Acer palmatum var. dissectum 'Tamukeyama'

Tried and Trouble-free Recommended by 7 Professionals
Common Name: Japanese maple
Type: Tree
Family: Sapindaceae
Zone: 5 to 8
Height: 6.00 to 8.00 feet
Spread: 8.00 to 12.00 feet
Bloom Time: April
Bloom Description: Reddish-purple
Sun: Full sun to part shade
Water: Medium
Maintenance: Low
Flower: Insignificant
Leaf: Colorful, Good Fall
Tolerate: Rabbit, Black Walnut

Culture

Easily grown in moist, organically rich, well-drained soils in full sun to part shade. Best performance is in sun-dappled part shade. Foliage may scorch in full sun. Avoid hot, dry sites. Plant in a location protected from strong winds.

Noteworthy Characteristics

Acer palmatum, commonly called Japanese Maple, is a deciduous shrub or small tree that typically grows to 10-25' (infrequently to 40') tall. It is native to Japan, Korea and China. General plant form is rounded to broad-rounded, often with low branching. Each palmate green leaf (2-5" long) has 5 to 7 but less frequently 9 toothed lobes. Small reddish-purple flowers in umbels bloom in spring (April) followed by winged samaras in pairs which ripen in September-October. Fall color includes an often spectacular combination of shades of yellow, red, purple and bronze.

Acer palmatum var. dissectum is typically a much smaller, rounded, slow-growing shrubby form (often with cascading branching) that rarely matures to more than 12' tall with a larger spread. Palmate leaves, each having 7-11 deeply incised lobes, are deeply cut to the base of the leaf. These dissected-leaf shrubs are commonly called laceleaf Japanese maple, cutleaf Japanese maple or threadleaf Japanese maple.

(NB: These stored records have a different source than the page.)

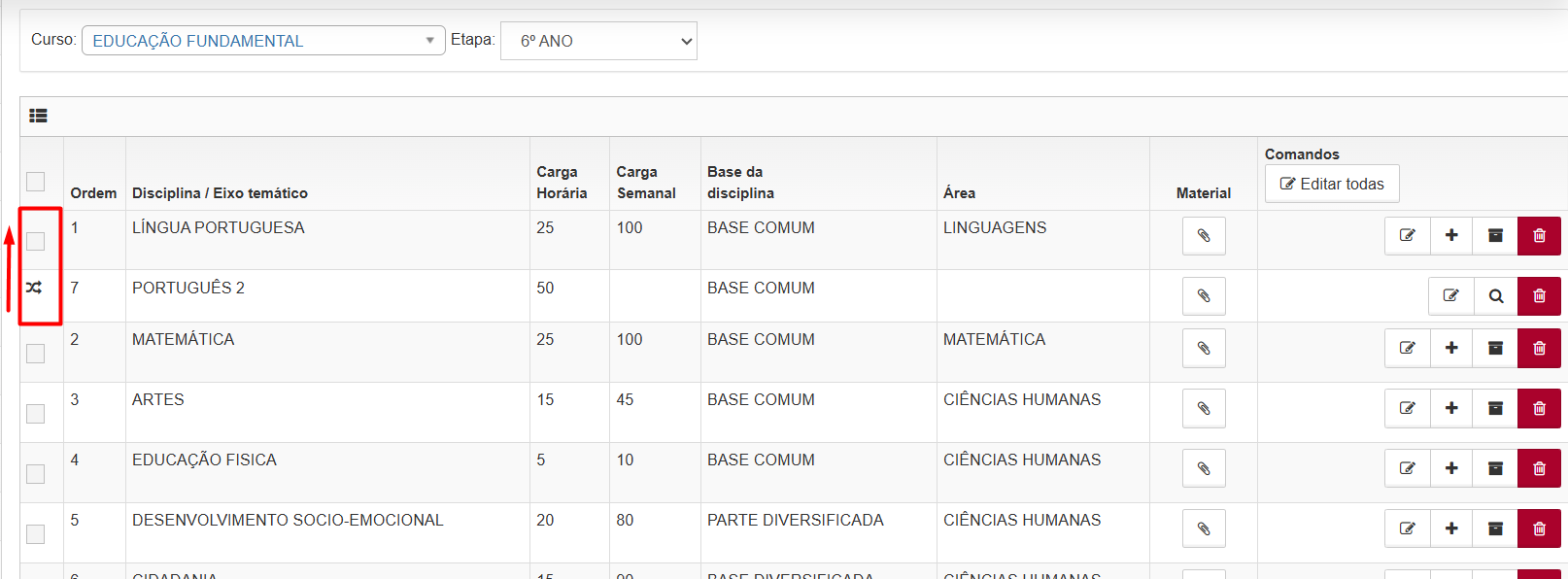
Task: Open material attachment for LÍNGUA PORTUGUESA
Action: pyautogui.click(x=1203, y=236)
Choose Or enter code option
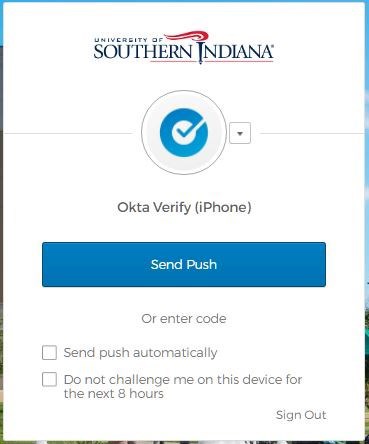 click(184, 319)
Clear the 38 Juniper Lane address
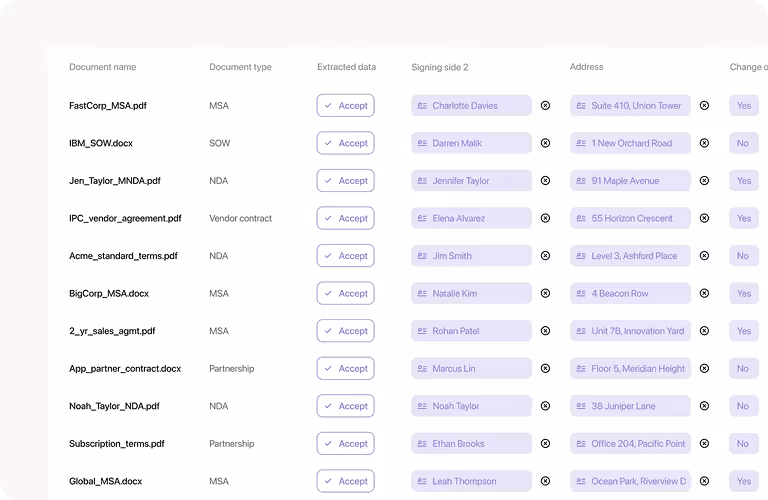This screenshot has width=768, height=500. [x=704, y=406]
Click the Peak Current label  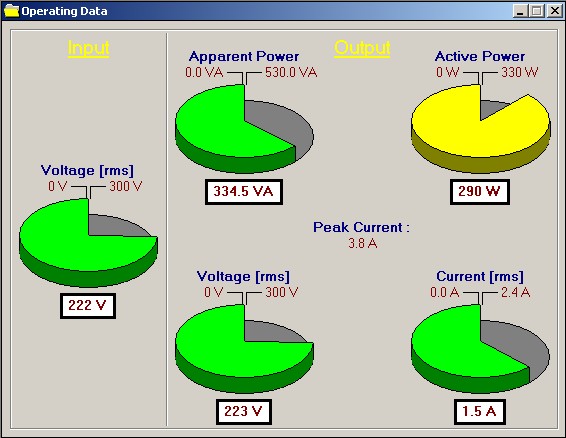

‘Tamukeyama’ is a red-leaf, dissected (cutleaf/laceleaf) cultivar that grows in a mound or dome to 6-8’ tall spreading by weeping and cascading branching to 12’ wide. It features deeply cut and dissected purple red leaves (to 4” long) that turn brighter red in fall. Foliage is noted for retaining good color throughout the summer. Small reddish-purple flowers in spring are somewhat attractive on close inspection, but are not showy from a distance. Flowers are followed by samaras that ripen in late summer to fall.

Problems

No serious insect or disease problems. Susceptible to stem canker and leaf spots. Verticillium wilt may also occur. Watch for borers, scale, mites and aphids. Foliage tends to leaf out early in spring and is subject to damage from late spring frosts.

Garden Uses

Japanese maples are generally grown for their attractive foliage and shape. Specimen/accent or group around the home or yard or periphery of the border or rock garden. Multi-stemmed shrub forms are effective in small groupings in shrub borders. May be grown in tubs/patio containers. Cascading effect can be showcased by planting at the side of a pond or stream.